Diazolidinyl Urea - Imidazolidinyl Urea

After the parabens listed above, these are the 2nd most commonly used preservatives. These are two very toxic chemicals. Also found under the trade names of Germall II and Germall 115. Known to be a major cause of contact dermatitis. (American Academy of Dermatology).

PVP/VA Copolymer

Another petroleum based chemical used in cosmetics such as hair sprays and wave sets. The fine particles in the spray are considered to be toxic when breathed in. If you have or don't want to develop lung problems it is best to keep away from products containing these chemicals.

Stearalkonium Chloride

Another toxic chemical that is often used in creams and hair conditioners. It can cause allergic reactions. It was originally developed by the fabric industry as a cheap fabric softener.

Triethanolamine

Used in some cosmetics to convert acid into a salt (stearate), becoming a base for a cleanser. If absorbed into the body over a period of time it can cause allergic reactions, such as eye problems or a dryness of your skin and hair. In other words, toxic.

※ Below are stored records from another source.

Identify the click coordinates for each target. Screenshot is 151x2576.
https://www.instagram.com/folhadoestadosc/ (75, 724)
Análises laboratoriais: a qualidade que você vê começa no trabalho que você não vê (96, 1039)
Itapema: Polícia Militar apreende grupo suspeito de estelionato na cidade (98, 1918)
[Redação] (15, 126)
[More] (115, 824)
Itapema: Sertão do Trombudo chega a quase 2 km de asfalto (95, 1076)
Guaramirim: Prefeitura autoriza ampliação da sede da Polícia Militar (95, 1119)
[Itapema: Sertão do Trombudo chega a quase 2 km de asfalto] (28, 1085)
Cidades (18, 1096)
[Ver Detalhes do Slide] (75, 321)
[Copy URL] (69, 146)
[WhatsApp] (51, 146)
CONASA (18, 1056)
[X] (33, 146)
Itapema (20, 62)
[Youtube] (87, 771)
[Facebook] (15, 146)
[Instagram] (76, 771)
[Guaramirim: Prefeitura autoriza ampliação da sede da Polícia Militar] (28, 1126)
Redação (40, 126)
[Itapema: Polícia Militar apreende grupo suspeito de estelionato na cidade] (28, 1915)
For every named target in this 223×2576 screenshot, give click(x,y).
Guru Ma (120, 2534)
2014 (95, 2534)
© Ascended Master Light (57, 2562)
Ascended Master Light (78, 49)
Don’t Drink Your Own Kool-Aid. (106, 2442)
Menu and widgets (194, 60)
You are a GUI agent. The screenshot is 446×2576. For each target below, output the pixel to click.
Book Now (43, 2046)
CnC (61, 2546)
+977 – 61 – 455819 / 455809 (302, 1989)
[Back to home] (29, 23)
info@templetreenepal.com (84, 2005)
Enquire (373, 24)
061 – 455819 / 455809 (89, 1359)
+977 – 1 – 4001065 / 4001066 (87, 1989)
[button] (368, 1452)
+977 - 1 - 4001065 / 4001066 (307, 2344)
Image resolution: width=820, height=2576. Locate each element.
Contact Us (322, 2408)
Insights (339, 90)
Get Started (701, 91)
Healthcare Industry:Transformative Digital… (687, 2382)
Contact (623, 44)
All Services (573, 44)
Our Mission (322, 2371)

Here are some more potentially troubling additive ingredients:

Acetylated Lanolin - Acetylated Lanolin Alcohol - Algin - Carrageenan - Cetearyl Alcohol and Ceteareth 20 - Cocoa Butter - Coconut Butter - Disodium Monooleamido PEG 2 - Sulfosuccinate - Ethylhexyl Palmitate - Glyceryl 3 Diisosterate - Hexadecyl Alcohol - Isocetyl Stearate - Isodecyl Oleate - Isopropyl Isostearate - Isopropyl Myristate - Isopropyl Palmitate - Isostearyl Isostearate - Laureth - Lauric Acid - Myristyl Lactate - Myristyl Myristate - Octyl Palmitate - Octyl Stearate - Oleth 3 - Oleyl Alcohol - PEG 16 Lanolin - PG 2 Myristyl Propionate - Polyglyceryl-3-Diisosteatate - Potassium Chloride - Propylene Glycol Monostearate - Red Algae - Sodium Chloride - Sodium Lauryl Sulfate - Sorbitan Sesquinoleate - Soulan 16 - Steareth 10 - Stearyl Heptanonate - Xylene

To protect yourself and others, purchase organic based products as much as possible. You may well find that some of your skin and allergy problems will disappear when you stop using products that are manufactured with chemicals that are truly not that good for you.